= Keith Hart (anthropologist) =

British anthropologist

Keith Hart (born in Manchester, England in 1943, died November 6, 2025) was a British anthropologist and writer living in Paris. His main research focused on economic anthropology, Africa and the African diaspora, and money. He taught at universities including East Anglia, Manchester, Yale and the Chicago, as well as at Cambridge University where he was director of the African Studies Centre. He contributed the concept of the informal economy to development studies and has published widely on economic anthropology. He is the author of The informal economy in development: Evidence from German, British and Australian New Guinea. His written work focuses on the national limits of politics in a globalised economy.

==Early life and education==
Hart was born in Manchester and attended Manchester Grammar School. He later studied at Cambridge University. He started as classicist before switching to the anthropology of religion, and then studied his PhD at Cambridge in migrant politics in Ghana.

In 1993, Keith Hart and Anna Grimshaw started a small press called Prickly Pear. Together, they published a series of ten pamphlets. "We emulate the passionate amateurs of history who circulated new and radical ideas to as wide an audience as possible," they said. "And we hope in the process to reinvent anthropology as a means of engaging with society." In 2001, Prickly Paradigm established itself as a new incarnation of Prickly Pear with Marshall Sahlins as publisher.

== Academic career ==
Hart studied for two years the Frafra people of Northern Ghana made famous as the Tallensi by his department head, Meyer Fortes, and submitted his PhD thesis in 1969. His doctoral research focused on the life histories of small- to medium-sized entrepreneurs in urban Ghana. This work laid the foundation for the concept of the informal economy an idea he introduced in the early 1970s to describe economic activities outside formal state regulation. He initially presented the idea at a conference in Sussex in 1971, aiming to translate ethnographic insights into terms intelligible to economists.

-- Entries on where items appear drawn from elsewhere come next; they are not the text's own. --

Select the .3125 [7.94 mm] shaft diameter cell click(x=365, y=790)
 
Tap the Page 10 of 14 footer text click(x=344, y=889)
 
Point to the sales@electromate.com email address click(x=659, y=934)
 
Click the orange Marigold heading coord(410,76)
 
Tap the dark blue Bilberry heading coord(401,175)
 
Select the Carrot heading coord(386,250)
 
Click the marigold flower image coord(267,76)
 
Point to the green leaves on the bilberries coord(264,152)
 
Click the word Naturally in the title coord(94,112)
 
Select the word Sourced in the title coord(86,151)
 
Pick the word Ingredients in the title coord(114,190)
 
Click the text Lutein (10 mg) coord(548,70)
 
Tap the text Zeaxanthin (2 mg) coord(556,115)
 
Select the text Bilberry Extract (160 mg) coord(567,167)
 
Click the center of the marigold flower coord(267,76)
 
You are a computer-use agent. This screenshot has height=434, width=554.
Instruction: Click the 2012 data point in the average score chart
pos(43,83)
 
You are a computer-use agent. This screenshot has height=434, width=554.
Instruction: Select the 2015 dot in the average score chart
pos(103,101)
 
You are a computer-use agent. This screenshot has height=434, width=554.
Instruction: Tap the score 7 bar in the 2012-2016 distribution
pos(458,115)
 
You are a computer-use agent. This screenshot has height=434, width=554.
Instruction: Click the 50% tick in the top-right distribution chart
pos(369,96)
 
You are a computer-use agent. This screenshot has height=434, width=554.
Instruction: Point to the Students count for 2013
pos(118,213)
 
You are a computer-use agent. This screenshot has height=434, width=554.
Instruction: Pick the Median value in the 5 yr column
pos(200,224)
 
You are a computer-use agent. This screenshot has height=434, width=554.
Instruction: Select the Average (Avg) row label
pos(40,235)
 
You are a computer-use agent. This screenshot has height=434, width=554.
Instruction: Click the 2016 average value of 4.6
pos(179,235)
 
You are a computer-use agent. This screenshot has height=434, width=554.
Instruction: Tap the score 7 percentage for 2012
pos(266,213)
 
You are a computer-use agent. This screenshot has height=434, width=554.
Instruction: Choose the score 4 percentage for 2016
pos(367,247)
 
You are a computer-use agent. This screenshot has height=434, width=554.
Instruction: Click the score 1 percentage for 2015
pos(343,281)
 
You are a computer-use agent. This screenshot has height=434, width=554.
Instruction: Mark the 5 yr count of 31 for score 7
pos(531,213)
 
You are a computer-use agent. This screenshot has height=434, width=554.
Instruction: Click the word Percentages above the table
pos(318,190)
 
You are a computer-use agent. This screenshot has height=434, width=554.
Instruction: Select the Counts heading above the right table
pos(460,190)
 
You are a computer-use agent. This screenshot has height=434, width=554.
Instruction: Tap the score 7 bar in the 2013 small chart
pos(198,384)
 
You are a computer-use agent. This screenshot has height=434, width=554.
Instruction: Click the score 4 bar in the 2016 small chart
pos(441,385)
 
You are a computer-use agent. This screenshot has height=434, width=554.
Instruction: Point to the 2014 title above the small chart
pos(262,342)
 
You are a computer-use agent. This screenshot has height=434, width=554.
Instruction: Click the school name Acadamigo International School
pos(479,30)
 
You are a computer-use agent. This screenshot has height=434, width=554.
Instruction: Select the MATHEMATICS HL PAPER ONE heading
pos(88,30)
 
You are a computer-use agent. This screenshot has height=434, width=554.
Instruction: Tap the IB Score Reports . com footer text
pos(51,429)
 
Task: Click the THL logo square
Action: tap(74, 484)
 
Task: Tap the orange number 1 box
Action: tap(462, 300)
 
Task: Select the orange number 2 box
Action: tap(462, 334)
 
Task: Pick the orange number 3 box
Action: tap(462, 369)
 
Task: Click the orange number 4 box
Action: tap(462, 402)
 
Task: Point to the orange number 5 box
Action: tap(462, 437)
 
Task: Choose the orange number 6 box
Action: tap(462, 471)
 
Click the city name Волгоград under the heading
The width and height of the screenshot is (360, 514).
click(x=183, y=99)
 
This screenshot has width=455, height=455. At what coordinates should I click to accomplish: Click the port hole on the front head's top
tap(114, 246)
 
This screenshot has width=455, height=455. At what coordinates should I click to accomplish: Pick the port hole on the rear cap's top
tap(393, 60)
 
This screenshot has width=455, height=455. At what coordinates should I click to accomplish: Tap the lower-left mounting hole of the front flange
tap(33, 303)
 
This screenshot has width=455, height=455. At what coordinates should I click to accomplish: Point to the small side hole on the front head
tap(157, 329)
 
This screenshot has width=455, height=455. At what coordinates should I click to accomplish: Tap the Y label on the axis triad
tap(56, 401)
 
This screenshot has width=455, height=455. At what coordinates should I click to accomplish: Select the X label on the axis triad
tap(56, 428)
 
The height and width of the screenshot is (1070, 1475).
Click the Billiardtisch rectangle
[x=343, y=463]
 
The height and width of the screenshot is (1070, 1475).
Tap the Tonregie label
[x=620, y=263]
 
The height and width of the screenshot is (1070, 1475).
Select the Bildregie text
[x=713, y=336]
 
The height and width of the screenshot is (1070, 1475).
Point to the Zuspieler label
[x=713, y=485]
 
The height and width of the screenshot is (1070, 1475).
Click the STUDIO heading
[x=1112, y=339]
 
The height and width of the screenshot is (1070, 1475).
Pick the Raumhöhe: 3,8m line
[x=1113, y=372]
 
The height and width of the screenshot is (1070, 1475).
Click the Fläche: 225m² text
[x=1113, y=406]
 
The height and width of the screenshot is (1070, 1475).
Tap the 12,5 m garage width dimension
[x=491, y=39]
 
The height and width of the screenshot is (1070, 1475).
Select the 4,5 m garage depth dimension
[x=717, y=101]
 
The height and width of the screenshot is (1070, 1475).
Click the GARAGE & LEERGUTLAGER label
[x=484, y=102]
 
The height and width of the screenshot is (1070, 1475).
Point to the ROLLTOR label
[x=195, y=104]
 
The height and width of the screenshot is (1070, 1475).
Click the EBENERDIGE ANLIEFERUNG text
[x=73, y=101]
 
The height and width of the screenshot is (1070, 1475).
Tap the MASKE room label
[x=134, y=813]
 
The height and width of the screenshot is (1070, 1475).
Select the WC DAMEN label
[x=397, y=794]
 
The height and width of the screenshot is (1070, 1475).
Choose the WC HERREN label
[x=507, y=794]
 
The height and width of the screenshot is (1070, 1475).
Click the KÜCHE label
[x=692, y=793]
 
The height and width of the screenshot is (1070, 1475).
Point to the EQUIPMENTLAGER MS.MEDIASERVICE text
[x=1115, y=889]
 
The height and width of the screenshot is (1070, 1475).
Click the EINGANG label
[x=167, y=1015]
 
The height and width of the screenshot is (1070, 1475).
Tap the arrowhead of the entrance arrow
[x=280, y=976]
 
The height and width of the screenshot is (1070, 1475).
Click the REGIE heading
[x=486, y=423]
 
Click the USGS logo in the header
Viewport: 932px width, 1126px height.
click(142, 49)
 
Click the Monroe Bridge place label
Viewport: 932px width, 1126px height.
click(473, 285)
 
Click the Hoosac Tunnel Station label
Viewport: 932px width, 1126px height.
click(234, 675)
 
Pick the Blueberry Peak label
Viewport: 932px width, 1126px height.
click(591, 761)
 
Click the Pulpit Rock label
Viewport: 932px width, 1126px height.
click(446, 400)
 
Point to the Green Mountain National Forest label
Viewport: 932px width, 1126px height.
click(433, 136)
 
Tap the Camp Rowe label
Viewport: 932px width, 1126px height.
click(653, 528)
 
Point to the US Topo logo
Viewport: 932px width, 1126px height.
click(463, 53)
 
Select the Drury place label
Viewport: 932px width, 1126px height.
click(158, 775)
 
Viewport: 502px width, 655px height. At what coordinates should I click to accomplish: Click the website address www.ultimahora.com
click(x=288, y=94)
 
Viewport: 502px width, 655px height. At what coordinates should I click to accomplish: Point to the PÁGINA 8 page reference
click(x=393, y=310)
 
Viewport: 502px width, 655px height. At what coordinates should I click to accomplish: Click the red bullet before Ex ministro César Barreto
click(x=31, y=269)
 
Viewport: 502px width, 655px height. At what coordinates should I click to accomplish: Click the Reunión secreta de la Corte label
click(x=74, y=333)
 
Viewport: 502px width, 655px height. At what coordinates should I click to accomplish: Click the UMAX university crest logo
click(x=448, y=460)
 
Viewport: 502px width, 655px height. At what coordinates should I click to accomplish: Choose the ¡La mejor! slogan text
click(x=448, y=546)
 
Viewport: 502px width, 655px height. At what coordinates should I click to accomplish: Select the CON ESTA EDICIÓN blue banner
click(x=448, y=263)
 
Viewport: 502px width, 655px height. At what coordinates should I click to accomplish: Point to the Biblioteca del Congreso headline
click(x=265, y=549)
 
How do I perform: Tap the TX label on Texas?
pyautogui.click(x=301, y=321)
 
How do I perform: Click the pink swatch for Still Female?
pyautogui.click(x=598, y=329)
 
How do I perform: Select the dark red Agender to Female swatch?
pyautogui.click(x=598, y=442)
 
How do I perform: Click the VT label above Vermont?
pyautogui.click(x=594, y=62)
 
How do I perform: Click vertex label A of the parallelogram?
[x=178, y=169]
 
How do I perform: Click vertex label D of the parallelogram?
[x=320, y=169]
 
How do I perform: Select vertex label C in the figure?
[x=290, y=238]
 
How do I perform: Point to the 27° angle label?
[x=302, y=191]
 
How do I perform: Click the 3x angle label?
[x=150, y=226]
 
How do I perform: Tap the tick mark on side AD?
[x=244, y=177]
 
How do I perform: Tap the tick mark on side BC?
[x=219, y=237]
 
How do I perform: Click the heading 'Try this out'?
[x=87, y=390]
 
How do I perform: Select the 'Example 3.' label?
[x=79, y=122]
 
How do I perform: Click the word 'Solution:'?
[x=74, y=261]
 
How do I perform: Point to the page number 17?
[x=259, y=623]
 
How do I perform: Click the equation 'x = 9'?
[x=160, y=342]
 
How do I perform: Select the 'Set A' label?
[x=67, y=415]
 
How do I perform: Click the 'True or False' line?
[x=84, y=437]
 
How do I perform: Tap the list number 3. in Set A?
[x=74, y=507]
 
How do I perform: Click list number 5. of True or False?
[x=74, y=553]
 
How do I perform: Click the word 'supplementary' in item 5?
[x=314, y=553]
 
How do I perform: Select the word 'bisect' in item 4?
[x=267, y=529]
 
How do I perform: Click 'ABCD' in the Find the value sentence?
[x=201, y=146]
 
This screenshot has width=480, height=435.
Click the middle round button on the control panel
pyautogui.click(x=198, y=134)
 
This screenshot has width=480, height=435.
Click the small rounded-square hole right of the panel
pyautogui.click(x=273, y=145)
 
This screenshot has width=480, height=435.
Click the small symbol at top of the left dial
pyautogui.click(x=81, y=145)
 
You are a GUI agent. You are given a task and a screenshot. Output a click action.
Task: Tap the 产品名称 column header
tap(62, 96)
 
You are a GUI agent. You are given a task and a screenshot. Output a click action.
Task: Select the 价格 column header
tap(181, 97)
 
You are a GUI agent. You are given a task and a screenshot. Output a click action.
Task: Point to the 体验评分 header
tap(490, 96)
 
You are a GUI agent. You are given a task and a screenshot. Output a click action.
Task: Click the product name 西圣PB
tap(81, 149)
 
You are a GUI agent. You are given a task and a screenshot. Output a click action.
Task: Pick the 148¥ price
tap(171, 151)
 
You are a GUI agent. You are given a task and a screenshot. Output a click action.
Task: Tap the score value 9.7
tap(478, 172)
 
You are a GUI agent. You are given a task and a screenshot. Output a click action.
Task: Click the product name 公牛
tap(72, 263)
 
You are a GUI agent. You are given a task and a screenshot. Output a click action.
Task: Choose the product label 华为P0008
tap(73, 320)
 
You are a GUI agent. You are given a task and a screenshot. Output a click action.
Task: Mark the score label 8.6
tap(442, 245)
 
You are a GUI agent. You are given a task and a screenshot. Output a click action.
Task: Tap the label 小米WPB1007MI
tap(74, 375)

Several commentators pointed out that this was the idea of Hart’s conference paper, ‘Informal income opportunities and urban employment in Ghana’, published a year later in 1973. He intended to focus analytical and empirical attention on the interaction of the formal/informal pair, not to found a concept defining a new and separate field of study. He therefore ignored the idea’s growing prominence until the late 1990s. In the first decade of the new century, the general focus turned to dynamic linkages between formal and informal branches of local economy. Hart published several comparative essays on this relationship. But ‘the informal economy’ as a label citing his 1973 paper persists as an academic and bureaucratic field of study until now.
Hart taught at a dozen universities, including East Anglia, Manchester, Yale, Michigan, McGill, Chicago and Goldsmiths, and for 14 years at the University of Cambridge, later as Centennial Professor of International Development at the London School of Economics. At the University of Pretoria, he co-directed the Human Economy Programme for doctoral and postdoc fellows aiming to develop alternatives to mainstream economics.

== Research and contributions ==
Hart is best known for pioneering the concept of the informal economy through his ethnographic research in West Africa, especially Ghana, during the 1970s. His work highlighted the significance of informal employment and economic practices outside of formal state or corporate systems. This contribution influenced development studies, anthropology, geography, sociology and policy discussions on employment and economic inclusion.

==Public anthropology and digital publishing==
Hart was a longstanding advocate of open access, using both print and online media to bring anthropology to a general readership and to foster a wider community among anthropologists. From 1993 he and Anna Grimshaw produced the Prickly Pear Pamphlets (Prickly Pear Press), a Cambridge series aimed at a wide public and intended, in their words, "to reinvent anthropology as a means of engaging with society". He took the same approach online around 2000 with the website and blog The Memory Bank, which reproduces the full text of his book of that name together with his other writings. In 2009 he and Justin Shaffner founded the Open Anthropology Cooperative, a Ning-hosted network (with its own imprint, OAC Press) that grew out of a forum the two had set up on The Memory Bank. It aimed to link anthropologists worldwide, professional and amateur alike, and reached several thousand members over roughly a decade. In his later years he also wrote on Substack, as A Better World Somewhere.